### [Provided text]
-*-

The benefits of rescuing dogs are mutual, said Mary Pat Wachter of Katonah, a longtime volunteer whose family has fostered multiple dogs. 

“Fostering allows my family to be a crucial bridge in making a love connection between dogs and their ‘forever’ families,” she said.

“Of course, it is always hard to say goodbye to the dogs when they get adopted, but it is a great reminder for my family that sometimes being a supporting actor is just as important as being the main character.”

Even some airplane pilots have joined the effort to save these vulnerable dogs.

The nonprofit group Pilots to the Rescue, whose volunteer pilots rescue and transport animals, has partnered with ANCAR to deliver dogs to our area. When the plane lands, the lucky canines are met by ANCAR volunteers who give each individual animal a dignified new lease on life through fostering and adoption. 

The work of the organization is supported entirely by private donations and it relies on dedicated volunteers to continue its mission.

Silverman said that the intake of the dogs, including elderly dogs and some that might require medical care, comes with a significant ongoing cost. 

“Between bedding, transport, leashes, collars, food and care, we are talking about upwards of seven- or eight-hundred dollars per dog,” she said.

The operation, however, continues to be a worthwhile labor of love. “Looking at a photo, three months after adoption, there is a light

in the dog’s eyes—it is something that was not there before—a softness in their face of a tension that has been released. It is just the most beautiful thing to see.”

-*-

### [Supplied data]
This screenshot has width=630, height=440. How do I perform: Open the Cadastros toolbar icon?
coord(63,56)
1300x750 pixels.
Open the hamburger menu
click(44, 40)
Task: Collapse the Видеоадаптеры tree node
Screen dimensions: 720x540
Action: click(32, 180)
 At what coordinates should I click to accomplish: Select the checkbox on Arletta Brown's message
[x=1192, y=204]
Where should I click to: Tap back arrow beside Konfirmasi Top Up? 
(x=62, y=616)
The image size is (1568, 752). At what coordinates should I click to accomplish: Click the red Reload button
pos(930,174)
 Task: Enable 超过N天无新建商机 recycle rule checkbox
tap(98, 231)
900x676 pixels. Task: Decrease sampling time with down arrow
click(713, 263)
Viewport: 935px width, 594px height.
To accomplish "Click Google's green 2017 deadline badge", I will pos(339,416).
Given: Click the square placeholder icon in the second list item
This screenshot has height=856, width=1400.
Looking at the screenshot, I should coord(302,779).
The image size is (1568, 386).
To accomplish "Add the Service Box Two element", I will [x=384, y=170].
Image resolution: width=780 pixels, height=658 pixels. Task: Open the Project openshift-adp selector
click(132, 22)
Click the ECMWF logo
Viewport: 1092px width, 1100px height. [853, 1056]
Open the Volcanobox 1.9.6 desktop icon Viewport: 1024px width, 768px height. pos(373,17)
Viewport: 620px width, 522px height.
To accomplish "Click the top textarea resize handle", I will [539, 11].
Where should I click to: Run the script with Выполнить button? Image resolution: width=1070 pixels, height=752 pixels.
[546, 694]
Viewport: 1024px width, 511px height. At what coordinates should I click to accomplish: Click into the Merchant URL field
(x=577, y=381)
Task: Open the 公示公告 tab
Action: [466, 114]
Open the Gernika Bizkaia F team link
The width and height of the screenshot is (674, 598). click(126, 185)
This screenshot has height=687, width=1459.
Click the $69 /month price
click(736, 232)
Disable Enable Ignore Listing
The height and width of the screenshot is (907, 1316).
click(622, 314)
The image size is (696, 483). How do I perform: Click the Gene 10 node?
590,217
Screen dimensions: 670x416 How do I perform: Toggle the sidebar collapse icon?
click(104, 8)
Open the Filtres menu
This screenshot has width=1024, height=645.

-*-

### [Problem A]
Transcribe the dog rescue article from "The nonprofit group" up to and including "significant ongoing cost.".
### [Problem B]
Which costs per dog does Silverman name in the dog rescue article?
### [Problem C]
In the dog rescue article, where is Mary Pat Wachter from?
The items have nothing to do with the dog rescue article.

### [Written reply A]
The nonprofit group Pilots to the Rescue, whose volunteer pilots rescue and transport animals, has partnered with ANCAR to deliver dogs to our area. When the plane lands, the lucky canines are met by ANCAR volunteers who give each individual animal a dignified new lease on life through fostering and adoption. 

The work of the organization is supported entirely by private donations and it relies on dedicated volunteers to continue its mission.

Silverman said that the intake of the dogs, including elderly dogs and some that might require medical care, comes with a significant ongoing cost.

### [Written reply B]
- Bedding
- Transport
- Leashes
- Collars
- Food
- Care

### [Written reply C]
Katonah